I note the introduction of infringement notices. The national regulators will now be able to deal with the minor breaches of the law which unfortunately seem to be partly ignored at present. The infringement notices provide a simple mechanism to impose a penalty before and potentially in substitution for legal proceedings, rather like a traffic infringement—something I am of course not that familiar with, I might say! I understand that, like with a traffic infringement, the accused can either choose to cop the penalty, for want of a better description, or defend the charge in court. This simple fact seems to have been overlooked by those who criticise the ACCC’s new ability to punish minor breaches of the law without tying up large amounts of resources. I think the critics believe that the ACCC will suddenly embark upon a spree, issuing infringement notices with gay abandon. Of course, that is not what is intended by the legislation, and I am confident that is not going to be the conduct of the ACCC.

The bill will also allow the ACCC and ASIC to impose substantiation notices. This gives the ability to require a person to substantiate claims advertised or represented—for example, in the real estate industry, or the ability of the supplier to supply goods or services advertised. This is sometimes described as ‘bait advertising’, where an item is advertised for sale but when the consumer goes into the shop the consumer is informed that the item is out of stock and is offered a similar, more expensive replacement. I note that substantiation notices, which will protect against bait advertising, have been criticised for enabling regulatory authorities to go on ‘fishing expeditions’. I suspect this criticism is only coming from those who might have a different idea of what is fair and proper conduct in the business world, and it is not a serious concern for people who are conducting their business in a fair and appropriate manner.

The bill will also allow the regulatory authorities to issue public warnings which have been christened ‘name and shame’ warnings. This is a sensible and, I believe, powerful measure to protect consumers without needing to have resource-intensive recourse to the courts. There is also the capacity for ASIC or the ACCC to apply to the courts on behalf of non-party consumers for the remedy of redress but not for damages. They cannot go for claims where the merit of the individual claim needs to be assessed, which is why damages are not available. This is an exceptionally practical tool for consumer protection. It creates a real threat against parties who rip off large groups of consumers for amounts which are relatively small enough that individual consumers will not take legal action to recover the sum. We also have the introduction of disqualification orders: ASIC and the ACCC are empowered, where a person disregards consumer protection laws, to seek a ban on that person being a director of a company if circumstances warrant it.

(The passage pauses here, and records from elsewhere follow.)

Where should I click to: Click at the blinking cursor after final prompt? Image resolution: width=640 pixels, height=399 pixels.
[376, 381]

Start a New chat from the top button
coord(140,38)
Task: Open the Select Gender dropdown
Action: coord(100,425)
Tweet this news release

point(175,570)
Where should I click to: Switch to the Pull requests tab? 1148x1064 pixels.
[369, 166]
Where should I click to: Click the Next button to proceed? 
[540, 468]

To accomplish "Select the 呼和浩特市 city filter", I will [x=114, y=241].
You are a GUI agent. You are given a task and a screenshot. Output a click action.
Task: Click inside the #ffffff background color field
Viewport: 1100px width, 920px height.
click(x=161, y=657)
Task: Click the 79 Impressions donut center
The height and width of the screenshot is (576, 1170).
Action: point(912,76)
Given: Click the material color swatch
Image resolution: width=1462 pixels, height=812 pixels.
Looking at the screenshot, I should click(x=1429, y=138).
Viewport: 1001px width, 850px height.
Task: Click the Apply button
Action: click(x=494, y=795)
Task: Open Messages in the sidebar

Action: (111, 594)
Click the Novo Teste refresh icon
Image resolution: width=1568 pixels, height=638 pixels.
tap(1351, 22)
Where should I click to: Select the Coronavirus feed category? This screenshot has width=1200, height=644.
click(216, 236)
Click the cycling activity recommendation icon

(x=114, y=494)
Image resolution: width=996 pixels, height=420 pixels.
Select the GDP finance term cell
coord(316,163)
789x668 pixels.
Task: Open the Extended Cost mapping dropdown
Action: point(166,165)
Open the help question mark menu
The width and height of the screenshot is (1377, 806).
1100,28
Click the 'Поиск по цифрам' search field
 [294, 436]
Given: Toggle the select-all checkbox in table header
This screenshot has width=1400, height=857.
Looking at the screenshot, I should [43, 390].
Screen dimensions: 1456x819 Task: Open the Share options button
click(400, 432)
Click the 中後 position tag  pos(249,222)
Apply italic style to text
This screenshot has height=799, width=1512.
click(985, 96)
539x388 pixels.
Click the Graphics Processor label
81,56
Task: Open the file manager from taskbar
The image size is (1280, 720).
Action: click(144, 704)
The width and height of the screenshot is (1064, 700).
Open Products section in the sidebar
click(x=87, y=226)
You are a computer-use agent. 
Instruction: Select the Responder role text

I think this is fantastic consumer protection legislation and I am pleased to support it. It reflects a broader package which will see the ACCC taking up leadership of the International Consumer Protection and Enforcement Network. It enhances the ACCC’s ability to protect Australian consumers in the global marketplace, such as from online deceptions. The government has also increased emergency relief funding and funding for more financial counsellors, with an extra $80.4 million over the next two years. I am delighted to see additional resources going into that area. Unit pricing becomes mandatory from 1 December 2009 for food retailers with areas of 1,000 square metres or more, and the Retail Grocery Industry (Unit Pricing) Code will be of great assistance to consumers.

We also have the review of implied warranties and ‘no cash refunds’. This will implement a legislative regime where the states agree that the Commonwealth legislation will apply, and therefore any amendments at Commonwealth level will automatically apply to the states. That way, it is hoped that we will not end up with a hash of inconsistent consumer laws operating across the Commonwealth.

As I said, I am delighted to speak in support of the Trade Practices Amendment (Australian Consumer Law) Bill 2009. I look forward to it being passed expeditiously by the parliament and to Australian consumers enjoying the benefits that it contains.